La RATP a toujours été très jalouse de ses données. Il faut dire qu’elle propose ses propres applis mobiles (mais qui ne prend pas en compte tous les moyens de transports, ce qui est donc moins intéressant pour l’usager). Cependant, considérer la RATP comme une méchante qui ne joue pas le jeu serait un peu rapide. Elle évoque notamment des difficultés informatiques. Ses serveurs auraient déjà rencontré des problèmes de saturation à cause de Citymapper.

Open data

On est au cœur de ce que l’on appelle la problématique de l’Open Data, c'est-à-dire le libre accès aux données publiques. Selon la loi d’Emmanuel Macron et Axelle Lemaire, tous les organismes publics devront laisser l’accès libre aux données d’intérêt général à la fin de l’année. Mais c’est plus facile à dire qu’à faire. Pour certains organismes publics c’est un vrai changement culturel. En plus, tout cela a un coût.

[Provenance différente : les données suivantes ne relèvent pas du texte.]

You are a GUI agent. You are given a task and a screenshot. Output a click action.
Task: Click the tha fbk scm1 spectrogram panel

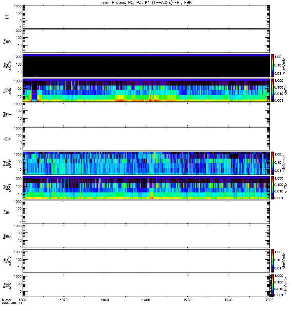146,90
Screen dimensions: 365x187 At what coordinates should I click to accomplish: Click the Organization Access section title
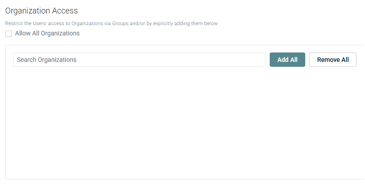pyautogui.click(x=41, y=10)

Du coup, la loi prévoit une possible participation financière en cas de requêtes massives.

Guerre de lobbying

Ce conflit ressemble un peu à une guerre de lobbying de part et d’autre avec, en toile de fonds, la crainte d’un organisme jusque là en situation de monopole de se faire un jour ubériser. Une affaire similaire a déjà eu lieu à Londres entre Uber et la régie des transports britannique. La bataille pour les données numériques, que l’on présente comme  "l’or du 21ème siècle", ne fait que commencer.